– Были – золотисто-каштановые, – говорила Аля.
– Желтая челка, – писал Степун.
– Легкие золотистые волосы с челкой на лбу, – писал Слоним.
Челки не было, очень редко опускала прядь на лоб, а так – подбирала на правую сторону маленькой заколкой-гребешком. Раньше волосы носила прямые, а тут перманент, что ли, был сделан неудачно, или сами истончились с возрастом, стали завиваться, что очень ее простило, делало еще больше как все, ибо все тогда ходили стриженые с сожженными плохим перманентом, только входившим в моду, волосами. Лицо было утомленное, неухоженное, в сухих мелких морщинках.

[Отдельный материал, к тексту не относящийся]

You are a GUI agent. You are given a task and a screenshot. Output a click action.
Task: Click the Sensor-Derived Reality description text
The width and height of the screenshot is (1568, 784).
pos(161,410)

Серо-землистое – «…тот цвет – нецвет – лица, с которым мало вероятия, что уже когда-нибудь расстанусь – до последнего нецвета…»
Чаще всего ее можно было встретить в костюме, юбка – широкая книзу, длинная, «миди», как говорят теперь, блузка и из той же материи, что и юбка, жакет, берет и туфли на низком каблуке.

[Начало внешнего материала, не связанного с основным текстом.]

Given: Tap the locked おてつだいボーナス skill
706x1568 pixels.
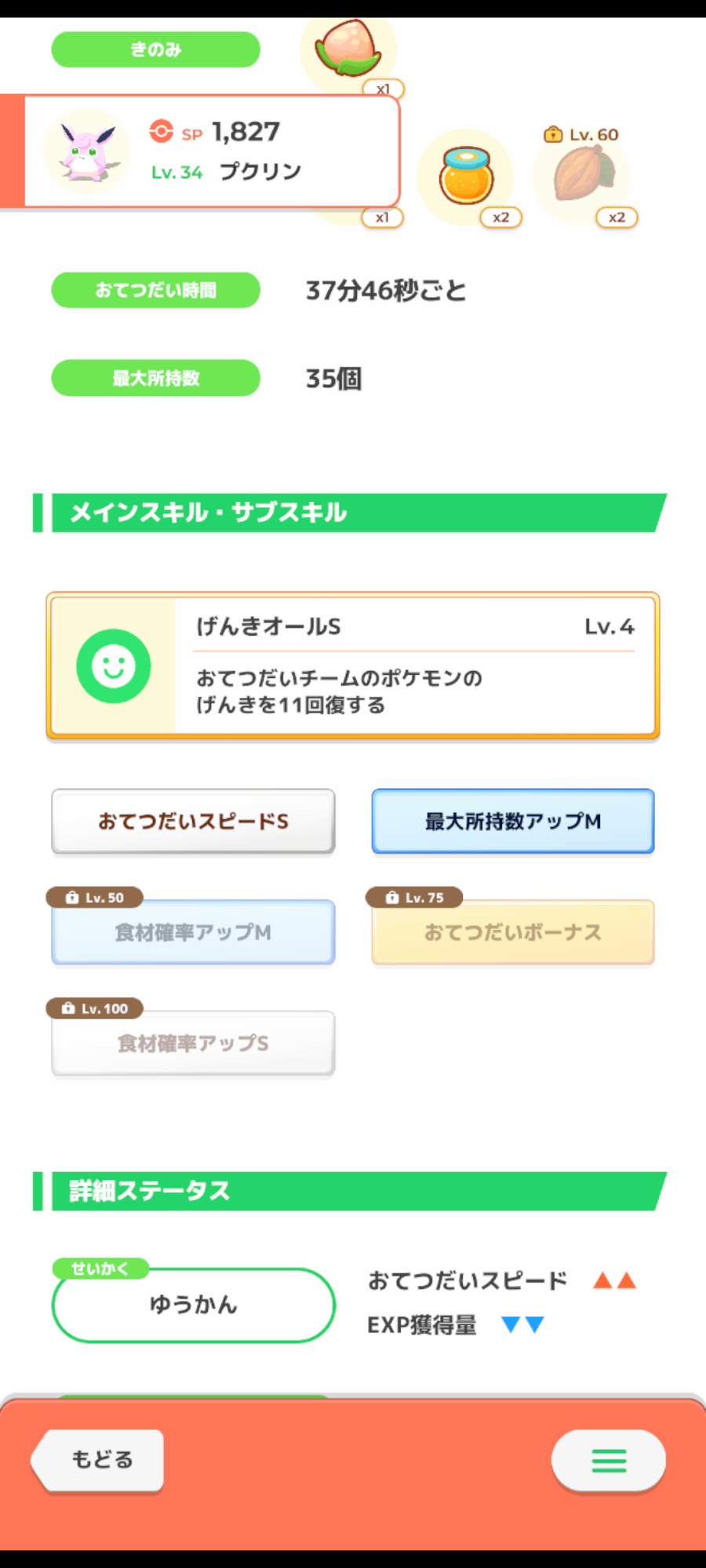Looking at the screenshot, I should [513, 932].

Очень запоминалась в движении. Как-то я шла по Тверской вверх от Охотного, а на другой стороне из книжного магазина – был такой в полуподвальчике узкий и длинный магазинчик, который часто посещали писатели, кажется, на том самом месте, где теперь возвышается новое здание гостиницы, – вышла Марина Ивановна и, помедлив, направилась к Охотному. Я остановилась и глядела, как она идет. Мы уже не раз гуляли вместе и бывали в кафе «Националь», и она у нас бывала, и мы у нее, но издали, вот так, я ее ни разу не видела. Было что-то летящее в ее походке. Шаг – широкий, легкий, ступала уверенно, по-мужски, но это ее не портило и даже шло к ее невысокой, невесомой фигуре. Твердость и уверенность шага, и это при полной ее близорукости и боязни московских улиц, как и улиц вообще! Говорила, что любит чувствовать под ногой не асфальт, а землю, и не шум слышать городской, а тишину загорода. Дойдя до перекрестка, она остановилась и нерешительно потопталась на месте, потом суетливо метнулась в одну сторону, в другую и, наконец, ринулась через дорогу, должно быть, как в прорубь головой… Но благополучно добралась до противоположного тротуара и, опять уверенно и быстро шагая, скрылась за углом. Я знала, что она до смешного боится машин и в метро одна старается не ездить – боится эскалатора; говорили, что она даже и лифта боится.
В те годы, в сороковом, в сорок первом, мы довольно часто встречались с Мариной Ивановной и у Вильмонтов, и у нас на Конюшках, и у нее на улице Герцена и на Покровском бульваре. Но я не умела и не любила вести дневник, и записи мои грешат хаотичностью, небрежностью, даже даты не всегда проставлены. Понять, почему записан тот, а не другой эпизод, та, а не другая встреча или разговор, – теперь уже невозможно. Приходится просто довольствоваться тем, что было записано, тем, что донесла память, тем, что узнала потом по письмам, попавшим мне в руки, по документам, из разговоров с Алей, с людьми, которые в те годы тоже встречались с Мариной Ивановной, но которых тогда я не знала.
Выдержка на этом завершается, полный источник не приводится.